Strength training there are two benefits cheap weight loss pills in terms of energy metabolism and weight loss. One is that strength training can increase the amount of body lean tissue, increasing energy expenditure; second, strength training after the end of recovery still some heat in the combustion of the body. After some people in an ideal strength training class, possibly within 24 hours continuous burning calories after exercise.

How to build muscles?

1. the big muscle groups to practice

This is a training principle should be observed. Not by nature, pick up the devices free to practice. Legs, chest, and back muscles are muscles, these muscles exercises require the use of a heavier load, otherwise difficult to achieve results. So, when you're energetic, able to overcome a heavy load, first practicing these muscle groups. Try near the end when training these muscles, that would have been overwhelmed, the effect will be greatly reduced, or even injuries can occur.

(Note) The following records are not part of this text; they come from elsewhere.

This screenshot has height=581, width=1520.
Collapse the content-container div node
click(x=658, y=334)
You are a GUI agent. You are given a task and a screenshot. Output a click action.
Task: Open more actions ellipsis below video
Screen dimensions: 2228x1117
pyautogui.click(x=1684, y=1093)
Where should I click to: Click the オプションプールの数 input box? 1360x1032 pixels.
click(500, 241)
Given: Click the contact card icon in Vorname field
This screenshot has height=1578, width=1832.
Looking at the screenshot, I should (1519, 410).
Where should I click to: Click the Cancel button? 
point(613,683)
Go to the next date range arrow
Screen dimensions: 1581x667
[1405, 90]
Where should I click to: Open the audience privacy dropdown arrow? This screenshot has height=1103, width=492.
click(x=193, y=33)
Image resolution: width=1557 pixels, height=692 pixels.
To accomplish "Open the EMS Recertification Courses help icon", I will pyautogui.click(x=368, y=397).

For example, someone with three sets of 90 kg barbell bench press exercises to begin training, second part of the lesson is made three sets of 30 kg barbell triceps pushdown exercise. One day, he reversed the order of training, first with 34 kg barbell triceps pushdown exercise to practice when you bench press, can only push up to 79 kg barbell. This is because a triceps pushdown exercise training have been subject to a certain load, fatigue, inability to complete three sets of 90 kg barbell bench press. In this case, to fatigue the triceps, 79 kg weight was close to the limit load, but to develop chest and shoulder muscles, but is far from enough. Clearly, the finish has more muscle groups to participate in the exercise, completed a single muscle exercises again, the effect is much better. Since a single muscle exercises using a smaller weight doesn't affect the other muscle groups and single muscle itself can get stress stimulus.

2. muscle to alternating training

This is also a training principle. The so-called "alternating" training, refers to a muscle not continuous with the practice. Each time alternating exercises muscle groups can get some recovery after exercise, thus in the second practice session to accommodate a greater load. Muscle force development and training intensity and volume is closely related, so alternating exercises more conducive to the growth of muscle mass and strength.

For example, in the bench press and the triceps pushdown exercise, the triceps is the original muscle. Practitioners to finish bedroom back immediately to do triceps pushdown exercise can overcome the resistance of 30 kg. Stands in between two sets of exercises to complete a set of elbow flexion exercises, push down that he's doing exercises will be able to overcome the resistance of 34 kg, because fatigue the triceps are a measure of recovery. Trainers who intend to continuous stimulation of the slimming diet pills muscles, that need to be aware of, recovery interval must be sufficient.